Your ROI is calculated by dividing your net operating income of the property by the total value of your mortgage. For example, let’s say that the property is worth around $300,000, and you rent it out for $2,000 per month. Your total gross income is $24,000, but your net income will be lower based on your costs. For the sake of simplicity, let’s say your monthly expenses are $500 every month or $6,000 yearly.

Your net income would then be $18,000 ($24,000 – $6,000). Then, you divide $18,000 by $300,000 to get an ROI of 0.06 or 6%. That kind of ROI is a great option for both short- and long-term tenants, says William Carson, but is often very hard to find. As a result, it is important to do some research and identify a few different places where you can purchase high-quality property at a reasonable price.
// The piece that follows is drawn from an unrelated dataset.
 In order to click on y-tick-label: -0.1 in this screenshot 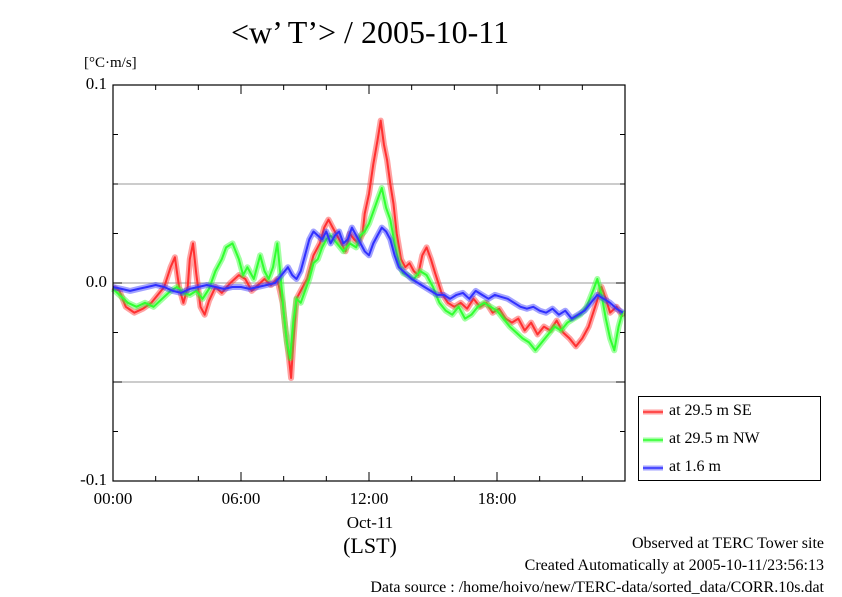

For instance, you can start by seeking rental property with long-term renters, such as commercial properties in a downtown district. These properties may cost more than you would like but have a high possible rent value and a unique possibility for a high ROI. Just as importantly, you need to expand out to residential properties that may include many long-term renters as well.

Apartments and condos are excellent options for many potential property owners. However, these options usually fill up very quickly and have adjustable rental rates based on location. William Carson suggests investing in both low- and high-value rental options. Lower-value options may have a higher turnaround but often provide you with a more consistent number of renters.

By contrast, condos will have a higher overall potential income for you and cost more to upkeep, and often have renters only at specific times. However, you can recoup by offering timeshare ownership, which means the condo owner must pay fees even if they aren’t using it. This type of investment savvy is the kind of thing that helps new real estate investors get ahead and thrive.